Assignment — Using the listing below, print exactly everything from the line with "You are a computer-use agent. Screen" down to the line with "Screen dimensions: 543x353", both included, and nothing more.

══ Data for processing

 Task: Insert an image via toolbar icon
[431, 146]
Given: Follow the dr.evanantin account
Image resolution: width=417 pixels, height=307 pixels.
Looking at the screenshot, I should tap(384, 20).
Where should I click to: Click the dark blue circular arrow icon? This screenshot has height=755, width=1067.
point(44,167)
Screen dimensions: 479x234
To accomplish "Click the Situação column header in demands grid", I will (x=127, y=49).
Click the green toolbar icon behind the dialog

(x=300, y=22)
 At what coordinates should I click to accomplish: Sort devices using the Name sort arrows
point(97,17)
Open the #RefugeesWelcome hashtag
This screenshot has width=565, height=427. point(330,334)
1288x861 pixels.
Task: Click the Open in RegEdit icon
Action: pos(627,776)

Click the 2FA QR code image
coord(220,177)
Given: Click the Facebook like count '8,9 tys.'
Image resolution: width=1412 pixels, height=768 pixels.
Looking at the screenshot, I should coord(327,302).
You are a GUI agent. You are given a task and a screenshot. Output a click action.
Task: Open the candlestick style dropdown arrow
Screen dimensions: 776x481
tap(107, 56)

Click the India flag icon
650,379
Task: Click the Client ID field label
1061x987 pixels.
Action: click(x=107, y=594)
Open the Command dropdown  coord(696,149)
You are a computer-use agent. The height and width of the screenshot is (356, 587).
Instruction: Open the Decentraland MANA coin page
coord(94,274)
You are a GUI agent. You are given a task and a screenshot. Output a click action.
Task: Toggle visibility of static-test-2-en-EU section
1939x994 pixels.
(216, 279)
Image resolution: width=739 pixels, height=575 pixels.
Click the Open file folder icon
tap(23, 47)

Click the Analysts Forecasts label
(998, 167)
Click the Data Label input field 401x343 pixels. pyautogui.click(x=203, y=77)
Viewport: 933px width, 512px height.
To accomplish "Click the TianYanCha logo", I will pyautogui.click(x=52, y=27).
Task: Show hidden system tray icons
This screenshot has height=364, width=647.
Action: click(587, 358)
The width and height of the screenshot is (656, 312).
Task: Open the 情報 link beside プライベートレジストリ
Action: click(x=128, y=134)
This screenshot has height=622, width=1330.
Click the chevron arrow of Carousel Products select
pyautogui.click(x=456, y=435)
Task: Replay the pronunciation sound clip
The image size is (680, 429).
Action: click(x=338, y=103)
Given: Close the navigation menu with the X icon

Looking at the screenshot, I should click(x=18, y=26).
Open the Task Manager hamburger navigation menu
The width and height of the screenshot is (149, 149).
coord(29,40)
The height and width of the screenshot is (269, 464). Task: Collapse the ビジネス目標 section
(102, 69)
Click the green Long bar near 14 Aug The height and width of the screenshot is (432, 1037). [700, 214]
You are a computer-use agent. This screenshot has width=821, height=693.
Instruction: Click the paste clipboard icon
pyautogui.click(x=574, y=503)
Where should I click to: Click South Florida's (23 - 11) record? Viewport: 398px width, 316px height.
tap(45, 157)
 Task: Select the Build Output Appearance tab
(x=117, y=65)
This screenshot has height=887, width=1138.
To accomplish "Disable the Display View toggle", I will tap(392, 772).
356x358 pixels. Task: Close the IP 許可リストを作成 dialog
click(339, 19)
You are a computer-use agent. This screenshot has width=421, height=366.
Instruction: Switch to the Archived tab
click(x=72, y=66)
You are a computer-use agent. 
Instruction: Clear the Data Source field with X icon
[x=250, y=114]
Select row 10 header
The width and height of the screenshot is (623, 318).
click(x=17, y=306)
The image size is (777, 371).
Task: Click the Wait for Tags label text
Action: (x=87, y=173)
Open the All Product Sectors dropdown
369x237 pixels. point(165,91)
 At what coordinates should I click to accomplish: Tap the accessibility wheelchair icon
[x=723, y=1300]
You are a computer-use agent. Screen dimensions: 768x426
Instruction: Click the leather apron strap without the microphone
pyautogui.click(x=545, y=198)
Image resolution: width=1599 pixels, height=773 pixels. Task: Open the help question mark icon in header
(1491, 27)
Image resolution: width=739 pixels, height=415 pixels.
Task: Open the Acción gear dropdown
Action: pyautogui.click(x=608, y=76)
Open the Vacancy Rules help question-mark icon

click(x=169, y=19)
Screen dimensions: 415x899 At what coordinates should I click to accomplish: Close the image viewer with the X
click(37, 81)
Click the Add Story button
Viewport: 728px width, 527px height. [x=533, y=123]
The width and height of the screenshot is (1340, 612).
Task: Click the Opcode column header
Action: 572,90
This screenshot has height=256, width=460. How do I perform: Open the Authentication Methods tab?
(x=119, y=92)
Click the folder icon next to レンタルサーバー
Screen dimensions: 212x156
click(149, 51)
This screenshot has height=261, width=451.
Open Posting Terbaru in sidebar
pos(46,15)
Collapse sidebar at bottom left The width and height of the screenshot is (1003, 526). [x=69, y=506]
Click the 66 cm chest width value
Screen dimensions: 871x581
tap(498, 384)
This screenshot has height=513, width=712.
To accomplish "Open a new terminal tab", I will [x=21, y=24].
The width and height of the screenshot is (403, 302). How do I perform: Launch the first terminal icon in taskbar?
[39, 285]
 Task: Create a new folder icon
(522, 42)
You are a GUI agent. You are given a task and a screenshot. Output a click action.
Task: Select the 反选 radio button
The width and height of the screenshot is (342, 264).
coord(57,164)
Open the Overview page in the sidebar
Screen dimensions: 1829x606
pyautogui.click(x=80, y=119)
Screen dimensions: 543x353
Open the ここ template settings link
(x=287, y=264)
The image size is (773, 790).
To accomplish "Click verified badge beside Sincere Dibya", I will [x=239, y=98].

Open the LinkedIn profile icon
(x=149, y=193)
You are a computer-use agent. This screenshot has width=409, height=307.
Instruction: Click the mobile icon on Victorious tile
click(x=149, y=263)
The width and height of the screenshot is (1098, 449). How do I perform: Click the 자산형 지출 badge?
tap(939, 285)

════

Task output —
You are a computer-use agent. Screen dimensions: 768x426
Instruction: Click the leather apron strap without the microphone
pyautogui.click(x=545, y=198)
Image resolution: width=1599 pixels, height=773 pixels. Task: Open the help question mark icon in header
(1491, 27)
Image resolution: width=739 pixels, height=415 pixels.
Task: Open the Acción gear dropdown
Action: pyautogui.click(x=608, y=76)
Open the Vacancy Rules help question-mark icon

click(x=169, y=19)
Screen dimensions: 415x899 At what coordinates should I click to accomplish: Close the image viewer with the X
click(37, 81)
Click the Add Story button
Viewport: 728px width, 527px height. [x=533, y=123]
The width and height of the screenshot is (1340, 612).
Task: Click the Opcode column header
Action: 572,90
This screenshot has height=256, width=460. How do I perform: Open the Authentication Methods tab?
(x=119, y=92)
Click the folder icon next to レンタルサーバー
Screen dimensions: 212x156
click(149, 51)
This screenshot has height=261, width=451.
Open Posting Terbaru in sidebar
pos(46,15)
Collapse sidebar at bottom left The width and height of the screenshot is (1003, 526). [x=69, y=506]
Click the 66 cm chest width value
Screen dimensions: 871x581
tap(498, 384)
This screenshot has height=513, width=712.
To accomplish "Open a new terminal tab", I will [x=21, y=24].
The width and height of the screenshot is (403, 302). How do I perform: Launch the first terminal icon in taskbar?
[39, 285]
 Task: Create a new folder icon
(522, 42)
You are a GUI agent. You are given a task and a screenshot. Output a click action.
Task: Select the 反选 radio button
The width and height of the screenshot is (342, 264).
coord(57,164)
Open the Overview page in the sidebar
Screen dimensions: 1829x606
pyautogui.click(x=80, y=119)
Screen dimensions: 543x353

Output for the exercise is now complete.